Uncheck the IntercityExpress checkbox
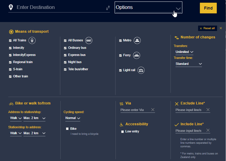The height and width of the screenshot is (161, 226). 10,55
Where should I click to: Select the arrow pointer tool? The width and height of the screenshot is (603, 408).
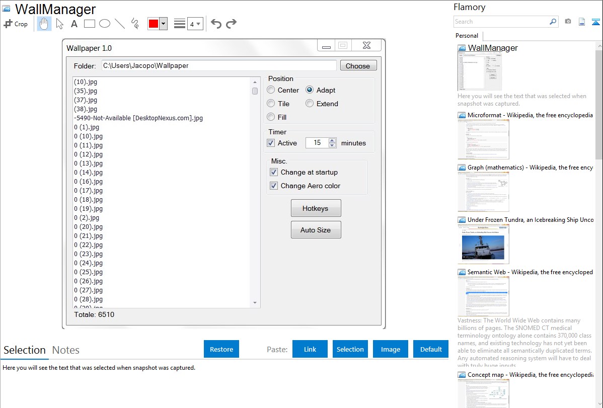coord(59,24)
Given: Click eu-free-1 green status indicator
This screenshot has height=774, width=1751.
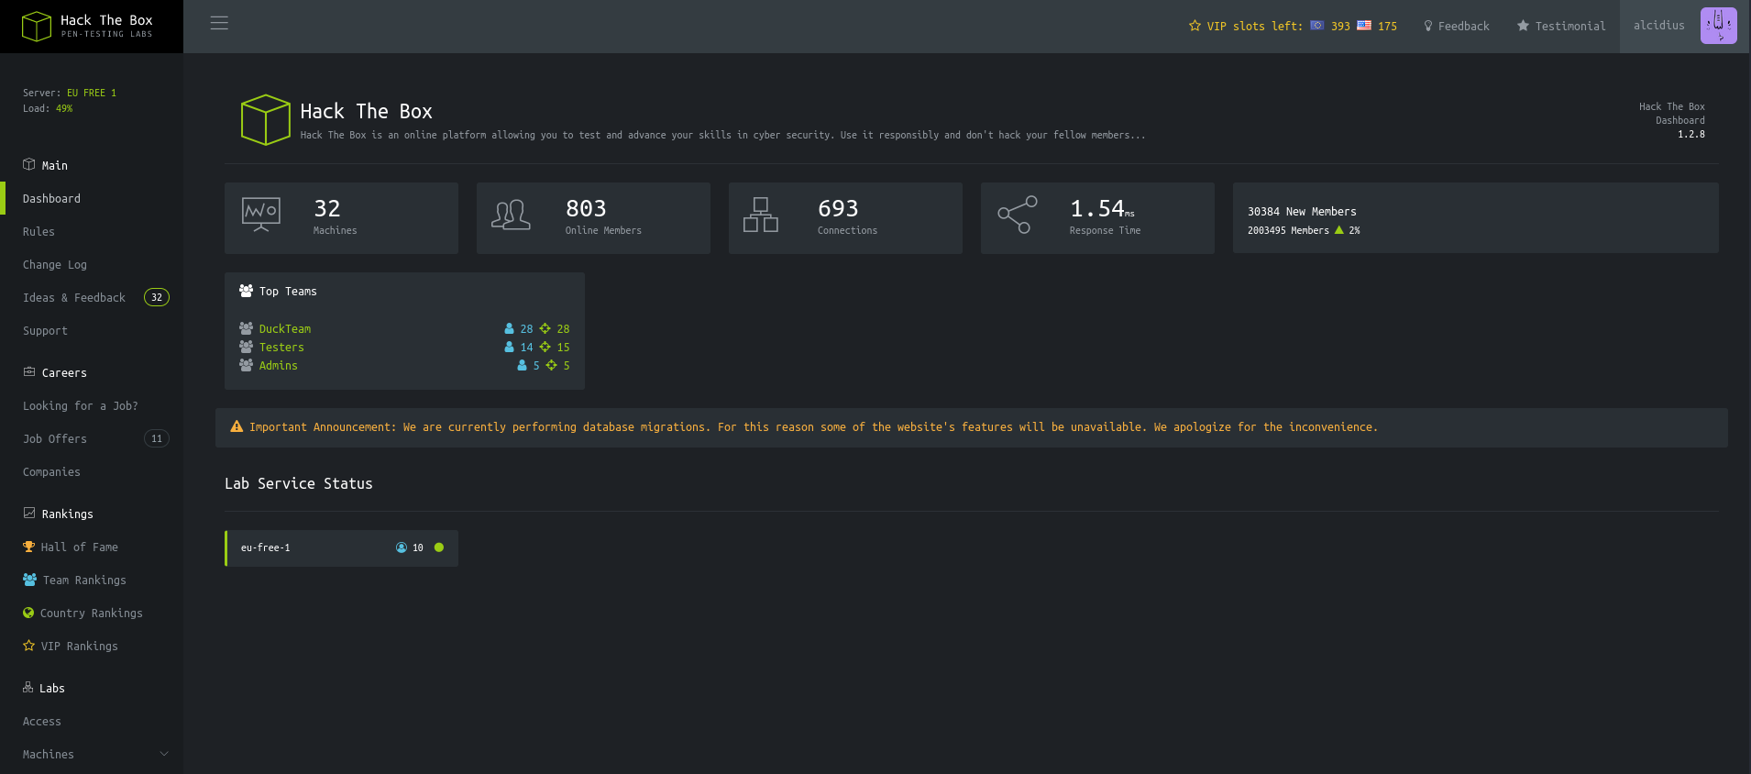Looking at the screenshot, I should coord(439,547).
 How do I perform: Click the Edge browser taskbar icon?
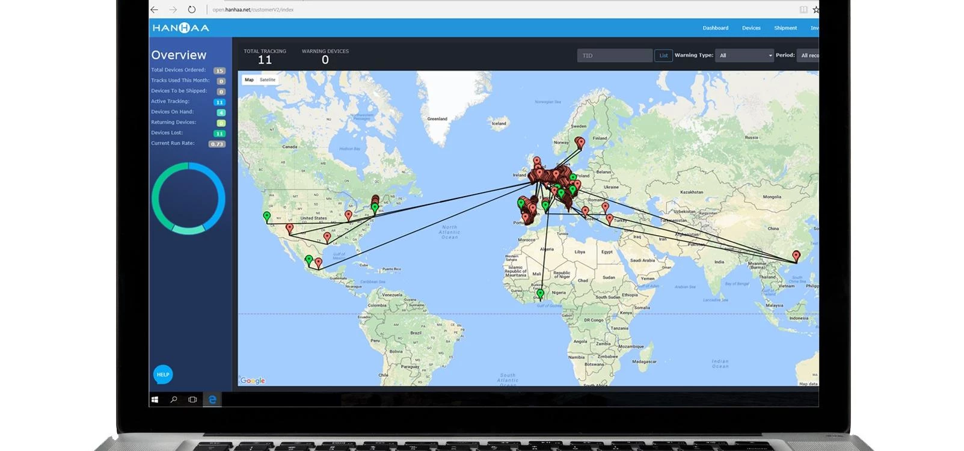[x=212, y=399]
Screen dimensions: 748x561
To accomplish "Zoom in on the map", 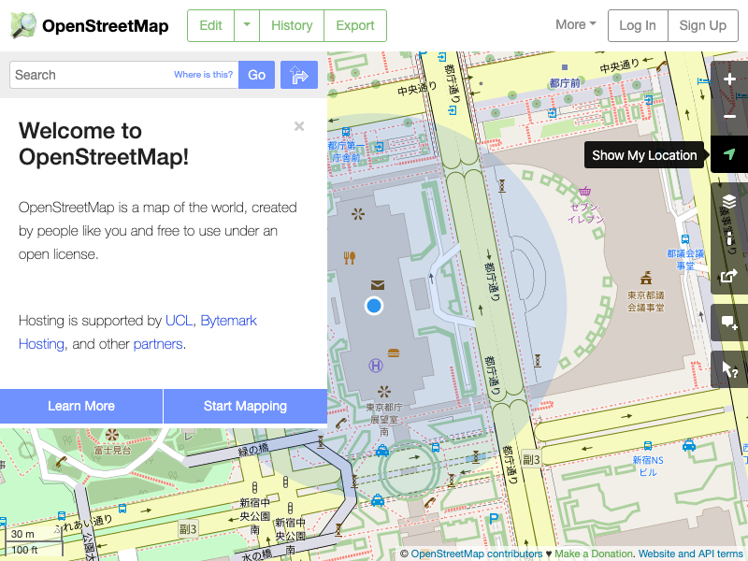I will click(729, 79).
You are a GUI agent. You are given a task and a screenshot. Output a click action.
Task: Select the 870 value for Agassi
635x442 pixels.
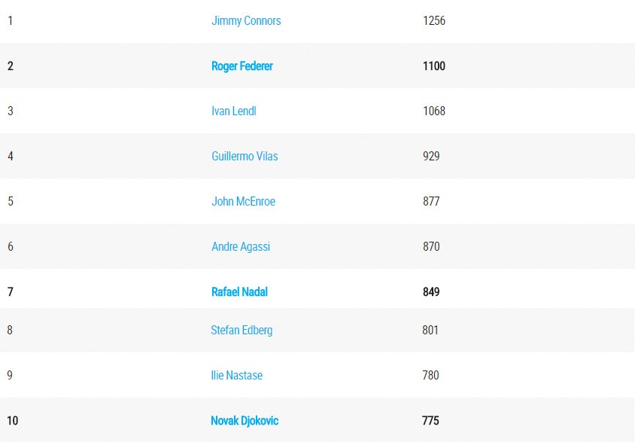431,247
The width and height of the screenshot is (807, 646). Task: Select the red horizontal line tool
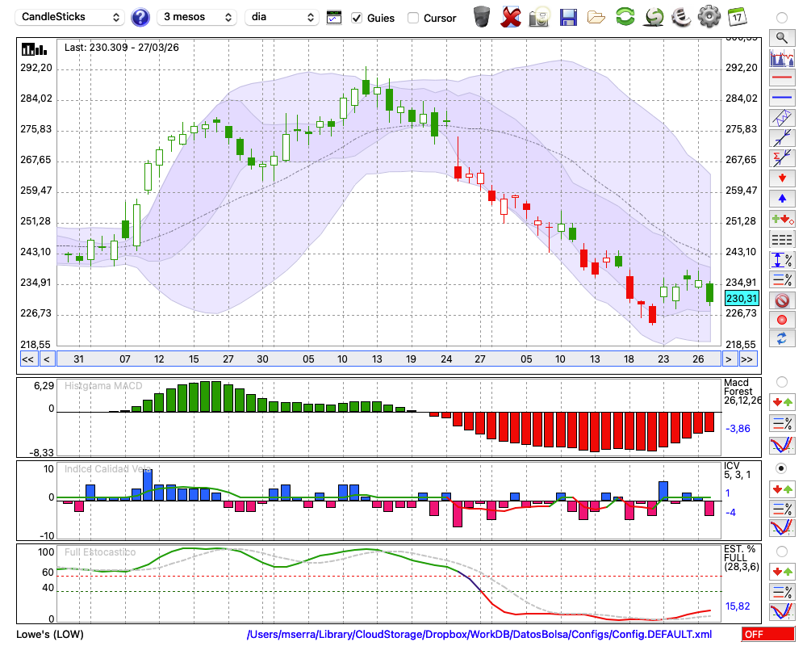point(781,78)
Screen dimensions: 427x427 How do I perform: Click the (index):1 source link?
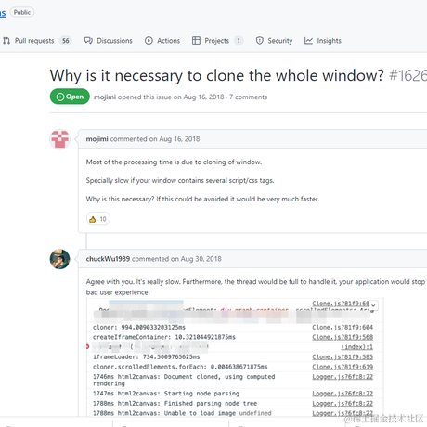pos(356,347)

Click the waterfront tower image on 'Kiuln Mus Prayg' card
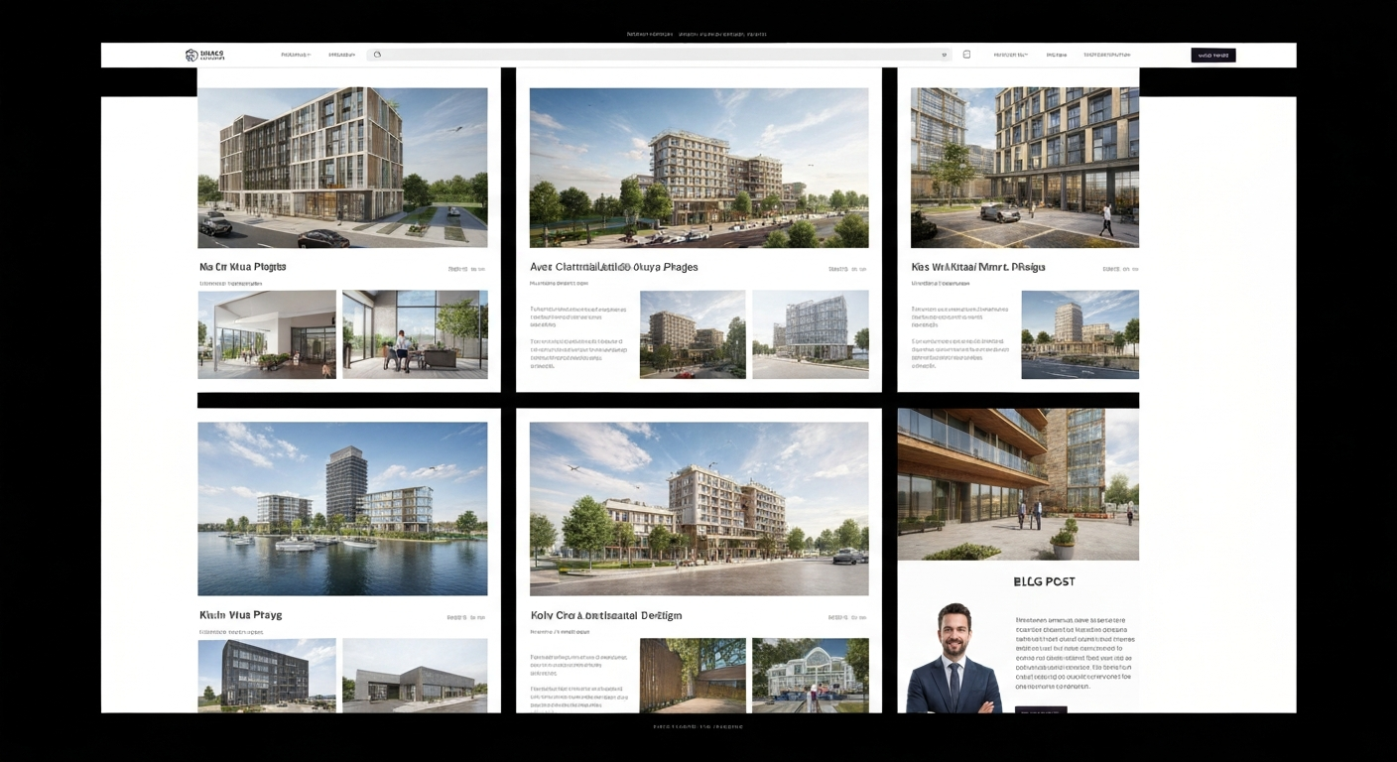342,508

Exercise prompt
Repeat word for word the lines beginning at the one with "You are a GUI" and ending at the final line of the records above, both included, and no others. Leave the pictures out.

Exercise output
You are a GUI agent. You are given a task and a screenshot. Output a click action.
Task: Select the 870 value for Agassi
635x442 pixels.
431,247
The width and height of the screenshot is (807, 646). Task: Select the red horizontal line tool
point(781,78)
Screen dimensions: 427x427 How do I perform: Click the (index):1 source link?
pos(356,347)

Click the waterfront tower image on 'Kiuln Mus Prayg' card
342,508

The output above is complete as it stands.